Let us set our Wayback Machine to 1995 or so and meet up with a much younger me. Awww, look how cute I was. At the time I was the proud owner of my very first console, the Super Nintendo Entertainment System (SNES). I also owned Super Mario All-Stars and Super Mario World, as they came with the console. I had a copy of Mortal Kombat 3 because I thought that fighting games were “cool”. I had an aunt who also owned a SNES and who would allow me to borrow games from her, as I could not then afford to buy many games for myself. One of her games, and the one that really opened my eyes to how much I could enjoy gaming, was Illusion of Gaia. It made me fall in love with the RPG genre; from that point on I would choose new games to play based on whether or not that game was like Illusion of Gaia. At the time I did not quite understand that there were official gaming genres. To me, there were simply games like
Some of the things that I found so appealing about Illusion of Gaia and the RPG genre were the hero and other characters. They had a voice, which was a mind-blowing realization to someone accustomed to silent avatars like Mario. They had feelings and emotions which were expressed to me through their dialogue. Occasionally, the characters would even have internal monologues, allowing me even greater insight into their psyche. It became so easy to be emotionally involved and invested in what was happening around them because they seemed more real to me. –Not as real as the person sitting beside me, but as real, perhaps, as a character in a book or movie. I would complete other games just for the sake of completing a game, but with Gaia I pushed forward through the game because I wanted to see where Will and Kara’s journey would take them. I cared about what happened to them and all of the poor little NPCs around them.

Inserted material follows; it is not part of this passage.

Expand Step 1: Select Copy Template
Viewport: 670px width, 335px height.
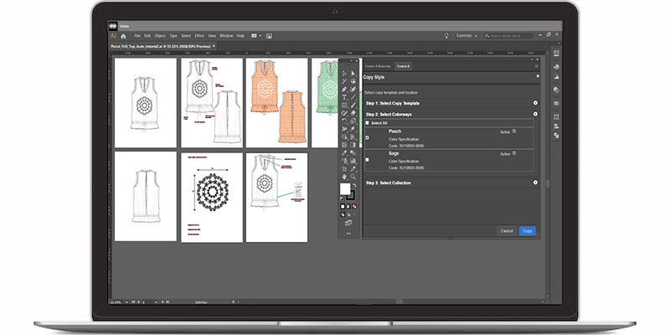(x=535, y=103)
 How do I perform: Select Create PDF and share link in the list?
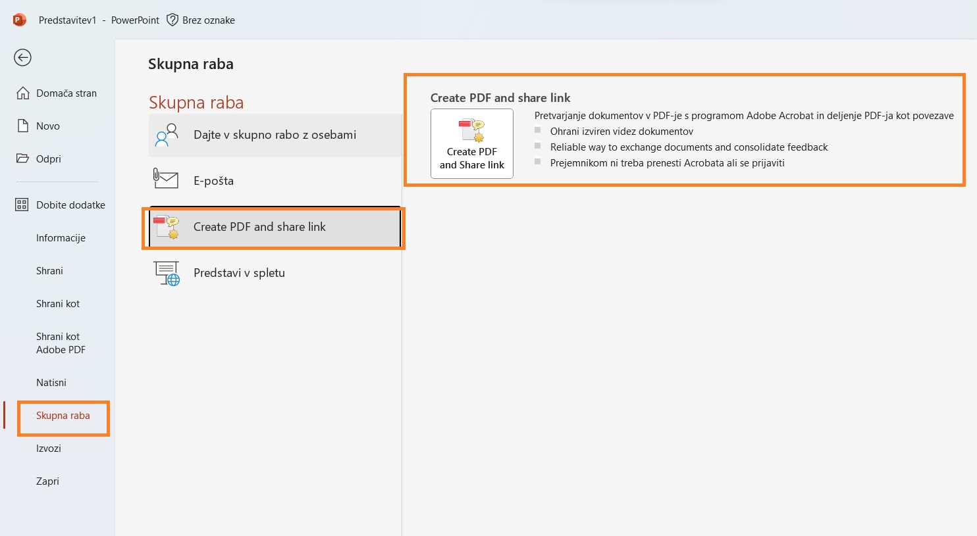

The other aspect of Illusion of Gaia that I loved was the towns. One of my favourite parts of the game, and a part I always looked forward to during my many replays, was exploring the towns. I would visit every house, go down every side street, talk to every NPC, and peer in every pot or barrel. It was all so fascinating, thinking that some game developer somewhere created an entire town from his or her imagination. I would mentally insert myself into the town, decide which house I wanted to live in, which bed I would claim at the Inn, etc. This is something that I am only slightly embarrassed to admit that I still do today. I still love exploring towns and calling dibs on where I would want to live if I were a character in a video game.
Realistic towns and people seem like such a small and obvious thing to use now. Most games feature these elements today, regardless of genre. However, during the late 1990s and early 2000s this was not the case. My preference for games with a similar feeling to Illusion of Gaia led me to games like Chrono Trigger and the Final Fantasy series as a whole. I remember playing Sim City 3000 and treating it like a town in an RPG, and I remember being utterly bored by platform and fighting games.
So dear readers: whether they be confined to a few genres or more broad, what are your gaming tastes? Are you aware of the origin of your preferences? Did you have any special gaming influences when you were younger? Use the comments below to tell us!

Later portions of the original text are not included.